Originally published on my Patreon in June 2022. Become a Patron!
My 2nd-favorite convention button* reads, “Oh, no, not another learning experience!”***
One lesson I still have not mastered is this one: “When in doubt, say no. If you aren’t bedrock-solidly sure you should say yes, say no. In fact, default to saying no, and you’ll rarely go wrong.”
I say yes more than is good for me. Good intentions are listed among my many reasons, plus a high capacity for rationalizing my way into corners. I tell myself writing outside my own worlds will hone my writing skills and build self-discipline. (It does) Taking on creative work other than writing will recharge my energy for my own writing. (True) Sharing and collaborating are personally affirming and help build community. Etcetera and so on.
Saying yes always makes sense when I agree to it, but roughly 50% of the times I’ve taken on extra projects since I became a professional writer, saying no would’ve been the wiser choice.
Great stats for a baseball player. Not so great for, say, bridge engineering. I don’t know if it’s good or bad for a writer.
Some projects turn out to be a bad fit emotionally, some became outrageous time-sinks of scope creep, and others bogged down in the mire of “great concept, not-so-great organization.” Some managed to be all three things at once. Even projects that were wholly enjoyable came with a high cost. Time and energy are my most limited resources.
Being a champion overthinker, I routinely revisit all the disastrous, exhausting, costly yes-es in my past and question my judgment. Was saying yes worth it when things worked out so badly, so often?
The answer, in a word, is Yes. (I bet you saw that coming.)
No matter how much wiser saying no would’ve been, I never regret having done things. I’ve benefitted in some way from even the most frustrating & joy-sucking “shoulda said no” experience. Each one taught me a new life trick or two, most taught me new writing or writing-adjacent skills–or refreshed & polished my existing ones.
I don’t make the same mistakes. Every time, I find new ones.
All that said, here’s the latest incarnation of my ever-evolving list of Important Things To Do If You Must Say Yes.
1. Decide your limits & engrave them like stone in your own mind.

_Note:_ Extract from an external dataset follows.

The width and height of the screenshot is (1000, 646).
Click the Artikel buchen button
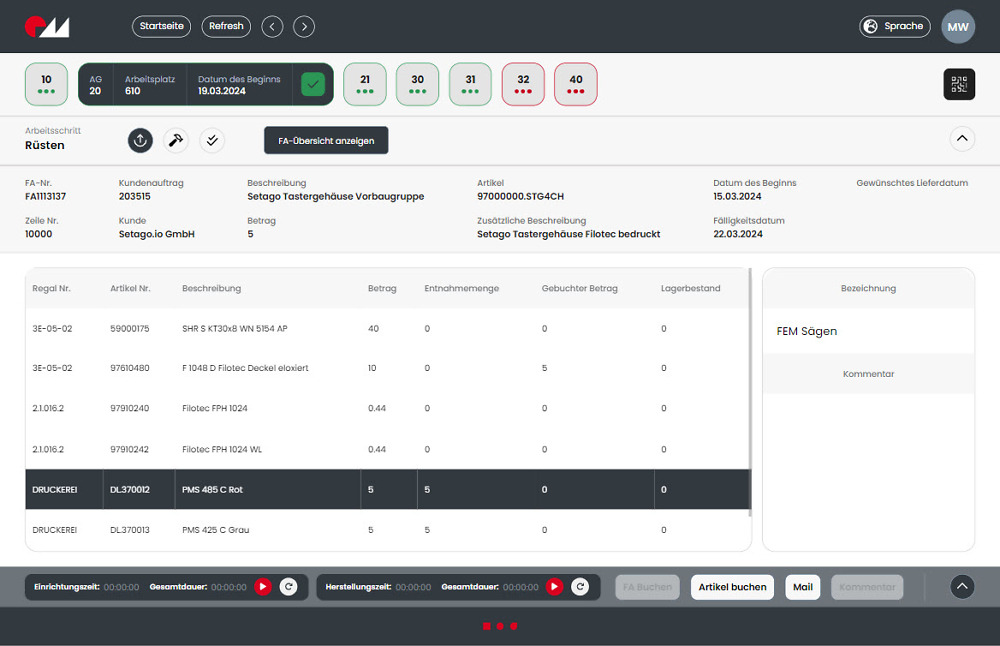732,587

2. Write down everything you’ll be expected to do. Go over this information up front with the person or people you’re saying yes to.
2.5. Make absolutely everyone understands this is the absolute limit of what you expect to be asked to do.
This is not quite the same as “get it in writing.” This isn’t about contractual obligations. It’s about the fallibility of memory & the inevitability of misaligned expectations. It’s about making sure you have a record of your own expectations for yourselfbefore you become entangled & invested in the project.
3. Pull out your written list & consult it whenever you’re asked to do more things, other things, or feel like you’re being pressured to renegotiate your role.
4. If you have to remind someone of the agreement more than twice, it’s 3-strikes-and-out, DTMFA, walk away time. Sunk-cost fallacy will be hard to fight (really, REALLY hard) but seriously? If someone creeps across the line twice, they’ll just keep asking until they wear you down or you bite their head off.
I’m good at the snap & bite part. Doesn’t make it fun.
My final words in this Say No 101 refresher course: remember that small favors turn into big problems if you don’t protect your boundaries like a mama mockingbird defending her nest–and sometimes even if you do.
You can keep your shields on full, charge up your orbital lasers and your asteroid cannons, have all your best spells locked & loaded & ready to cast–and still get ambushed by a bad situation.
It still won’t be a total loss as long as you find something worthwhile to learn from it.
That’s it until next time I feel like ranting, venting, or musing.
And here is a random image of carp in the Chicago Botanic Garden lagoon, photo taken on a recent visit.
***Oh-ho, you’ve found the footnote!
My favorite button reads, “There are very few personal problems that cannot be solved by a suitable application of high explosives.” It appeals to me for complicated reasons and remains my fave despite the quote coming from Scott Adams, whose sociopolitical stance proves he’s more like Pointy-haired Boss than nerdy Dilbert. I would’ve included a photo of both buttons on this post but I can’t find my button collection at the moment.
One reply on “Learning Lessons”
Hey, remember that time someone was like, “Do you want to volunteer for a thing at DragonCon?” and you said yes, and we’ve been friends ever since? 😉 A lot of pros and cons to that decision for me, but I wouldn’t change it. I got to meet you.
Also, what’s with people’s reluctance to want to write down agreements or have clear expectations up front? It seems like clarity is most important between friends, because you have a part (if not all) of your relationship at stake.